= Gerd von Hassler =

German musician and writer (1928–1989)

Gerd von Hassler (or in German Gerd von Haßler) (28 August 1928 – 7 January 1989) was a German author, director, radio broadcaster, composer, singer, journalist and producer.

==Life and career==

He was born Hans Leo Gerd von Haßler zu Roseneckh near Augsburg, he studied literature, music and ancient history. He later wrote children's plays which he became most famous for and was a radio speaker in which he produced plays (Radio drama). He also produced 27 records with which he composed or arranged music: shanties, student songs and folk music.

_WHAT TO DO_
A. Copy the passage in the Gerd von Hassler text from "Gerd von Hassler (or" to "and folk music." word for word.
B. Extend the Gerd von Hassler text by writing what comes next after its final sentence.

_AVAILABLE DATA_
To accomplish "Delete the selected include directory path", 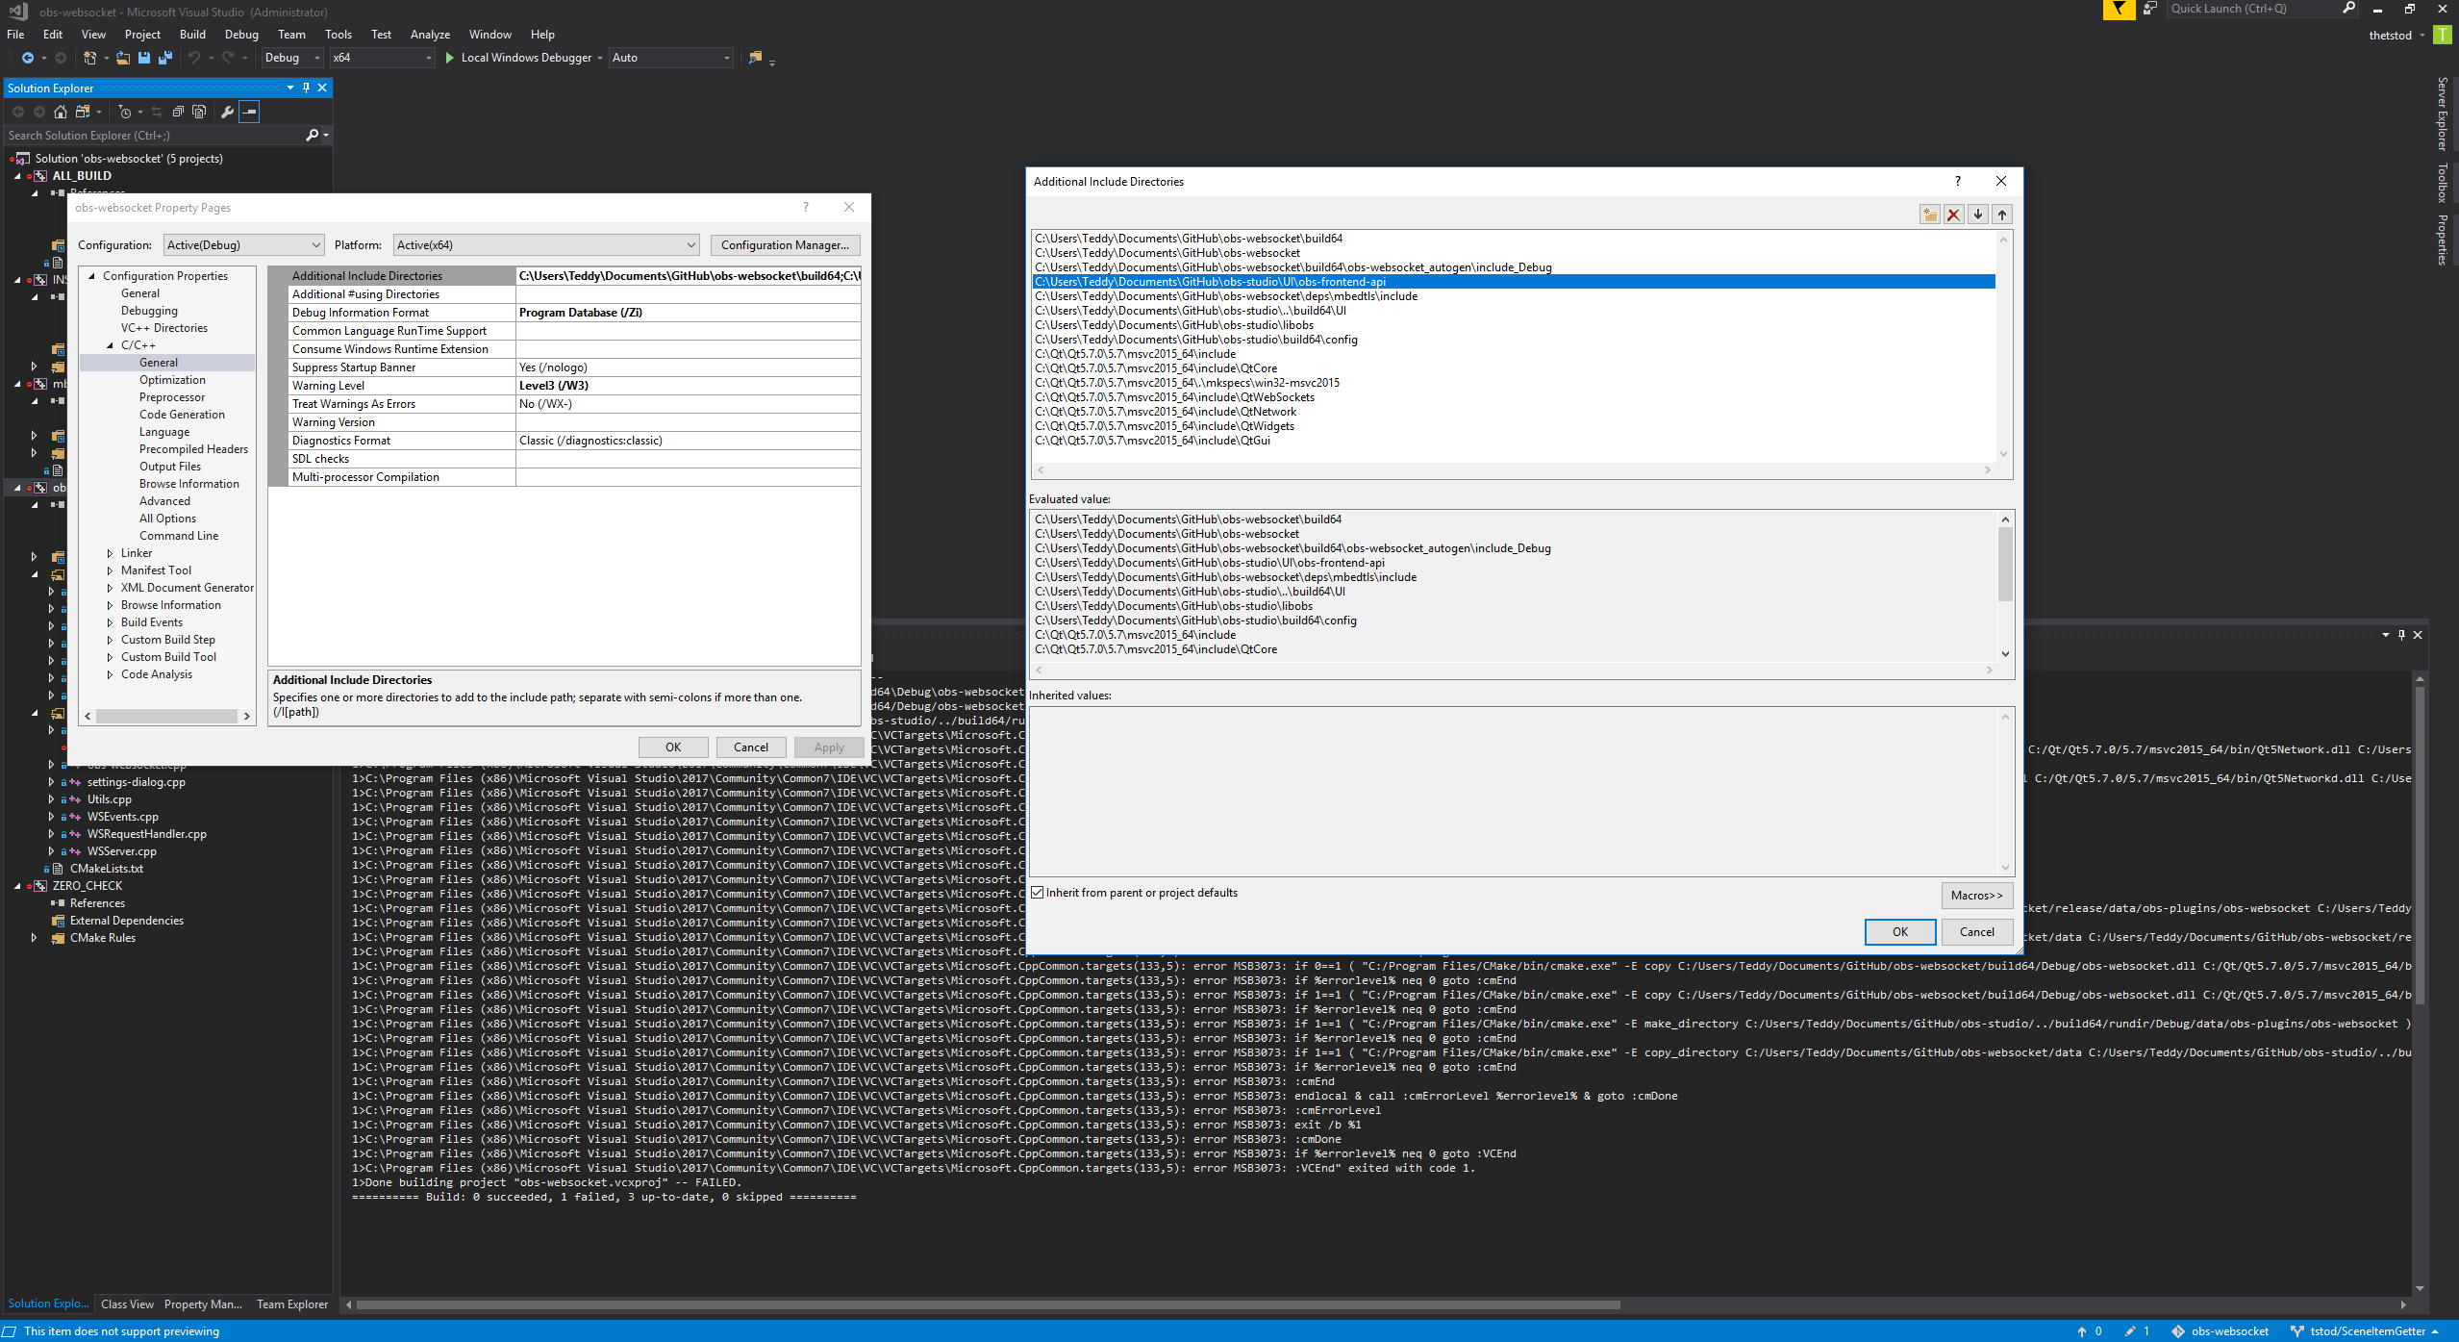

_ANSWERS_
A.
Gerd von Hassler (or in German Gerd von Haßler) (28 August 1928 – 7 January 1989) was a German author, director, radio broadcaster, composer, singer, journalist and producer.

==Life and career==

He was born Hans Leo Gerd von Haßler zu Roseneckh near Augsburg, he studied literature, music and ancient history. He later wrote children's plays which he became most famous for and was a radio speaker in which he produced plays (Radio drama). He also produced 27 records with which he composed or arranged music: shanties, student songs and folk music.

B.
After finishing many of his popular radio plays, Hassler took an interest in publishing a number of books. His main interest was studying the legendary continent of Atlantis, which he discussed and documented in various publications such as his 1976 book Noahs Weg zum Amazonas (Noah's route to the Amazon), which was translated in English by the paranormal writer Martin Ebon under the title of The lost survivors of the deluge (1980). In the book Hassler discussed evidence for a global flood due to worldwide flood legends, Sumerians describing a boat similar to Noah's Ark, Noah visiting the Amazon and Atlantis being the Garden of Eden. The book is similar to the work of Charles Berlitz but Hassler never received mainstream recognition for his book like Berlitz did.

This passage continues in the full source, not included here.